### MATERIAL FOR THIS TASK
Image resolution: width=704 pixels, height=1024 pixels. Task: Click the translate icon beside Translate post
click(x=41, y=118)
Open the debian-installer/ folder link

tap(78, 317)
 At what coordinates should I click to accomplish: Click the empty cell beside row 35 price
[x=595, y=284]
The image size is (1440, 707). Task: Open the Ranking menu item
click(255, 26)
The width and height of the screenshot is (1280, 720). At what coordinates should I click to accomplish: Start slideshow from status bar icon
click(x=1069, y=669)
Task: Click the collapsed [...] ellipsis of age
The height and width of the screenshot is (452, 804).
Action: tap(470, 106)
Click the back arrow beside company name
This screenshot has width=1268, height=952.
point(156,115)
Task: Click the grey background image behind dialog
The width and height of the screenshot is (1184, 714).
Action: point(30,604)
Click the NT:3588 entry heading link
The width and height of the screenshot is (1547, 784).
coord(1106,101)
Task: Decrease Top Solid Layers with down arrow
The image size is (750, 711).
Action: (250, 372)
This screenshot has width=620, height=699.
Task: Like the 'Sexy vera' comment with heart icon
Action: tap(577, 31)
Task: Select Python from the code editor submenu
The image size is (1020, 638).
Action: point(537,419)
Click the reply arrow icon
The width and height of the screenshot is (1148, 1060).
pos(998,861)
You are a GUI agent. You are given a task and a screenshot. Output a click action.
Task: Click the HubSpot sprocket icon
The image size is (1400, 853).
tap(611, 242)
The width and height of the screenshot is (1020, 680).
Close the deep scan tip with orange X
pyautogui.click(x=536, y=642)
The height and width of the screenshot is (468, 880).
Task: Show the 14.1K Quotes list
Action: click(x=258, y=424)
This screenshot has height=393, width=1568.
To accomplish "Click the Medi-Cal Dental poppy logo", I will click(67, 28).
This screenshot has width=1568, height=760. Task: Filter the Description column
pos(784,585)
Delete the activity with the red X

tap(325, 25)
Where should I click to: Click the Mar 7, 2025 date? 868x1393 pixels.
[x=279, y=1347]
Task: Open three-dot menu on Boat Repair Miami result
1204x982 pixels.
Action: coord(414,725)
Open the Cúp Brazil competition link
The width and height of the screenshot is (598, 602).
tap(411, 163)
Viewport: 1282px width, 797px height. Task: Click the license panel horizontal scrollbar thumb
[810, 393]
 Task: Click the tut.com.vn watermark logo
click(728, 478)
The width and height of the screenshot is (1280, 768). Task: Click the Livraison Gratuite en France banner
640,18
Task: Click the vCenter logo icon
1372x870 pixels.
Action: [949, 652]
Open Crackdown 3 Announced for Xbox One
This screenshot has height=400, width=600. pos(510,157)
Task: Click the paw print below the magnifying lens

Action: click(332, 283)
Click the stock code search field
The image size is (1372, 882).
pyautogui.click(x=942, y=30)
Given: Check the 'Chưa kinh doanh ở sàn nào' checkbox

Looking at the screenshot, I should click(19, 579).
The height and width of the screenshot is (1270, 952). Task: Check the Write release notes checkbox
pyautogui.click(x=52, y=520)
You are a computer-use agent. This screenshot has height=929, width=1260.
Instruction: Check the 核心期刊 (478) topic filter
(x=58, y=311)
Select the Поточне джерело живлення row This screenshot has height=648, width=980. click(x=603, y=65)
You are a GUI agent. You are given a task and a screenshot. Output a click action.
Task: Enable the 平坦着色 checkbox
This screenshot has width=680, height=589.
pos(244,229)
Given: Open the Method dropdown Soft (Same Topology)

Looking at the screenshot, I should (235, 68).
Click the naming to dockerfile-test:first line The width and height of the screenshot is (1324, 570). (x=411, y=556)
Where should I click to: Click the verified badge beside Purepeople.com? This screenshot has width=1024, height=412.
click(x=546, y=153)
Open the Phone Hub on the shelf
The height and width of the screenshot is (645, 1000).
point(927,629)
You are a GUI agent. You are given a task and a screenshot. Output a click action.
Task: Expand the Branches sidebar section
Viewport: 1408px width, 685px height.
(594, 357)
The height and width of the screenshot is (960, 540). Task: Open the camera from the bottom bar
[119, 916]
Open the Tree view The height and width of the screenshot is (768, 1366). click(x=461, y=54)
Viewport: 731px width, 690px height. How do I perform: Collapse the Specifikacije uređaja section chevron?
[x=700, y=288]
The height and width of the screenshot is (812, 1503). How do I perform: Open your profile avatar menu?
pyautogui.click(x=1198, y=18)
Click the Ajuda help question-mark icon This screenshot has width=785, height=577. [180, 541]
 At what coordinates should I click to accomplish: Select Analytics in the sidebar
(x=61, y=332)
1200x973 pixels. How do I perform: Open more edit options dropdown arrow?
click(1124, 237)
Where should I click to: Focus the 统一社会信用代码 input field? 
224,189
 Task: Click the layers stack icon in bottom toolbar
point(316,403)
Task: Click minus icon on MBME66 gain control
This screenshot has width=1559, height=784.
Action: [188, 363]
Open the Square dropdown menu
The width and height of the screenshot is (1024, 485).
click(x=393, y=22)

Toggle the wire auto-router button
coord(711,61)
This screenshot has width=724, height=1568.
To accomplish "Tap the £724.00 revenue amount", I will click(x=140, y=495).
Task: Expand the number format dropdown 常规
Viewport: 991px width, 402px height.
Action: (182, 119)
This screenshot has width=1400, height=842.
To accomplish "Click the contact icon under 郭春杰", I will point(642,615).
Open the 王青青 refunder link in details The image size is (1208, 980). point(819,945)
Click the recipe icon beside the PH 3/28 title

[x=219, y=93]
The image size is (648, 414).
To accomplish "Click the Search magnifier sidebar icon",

### WHAT TO WORK ON
The number of lines in the data that hold "code" must be the entire answer.

### REPLY
2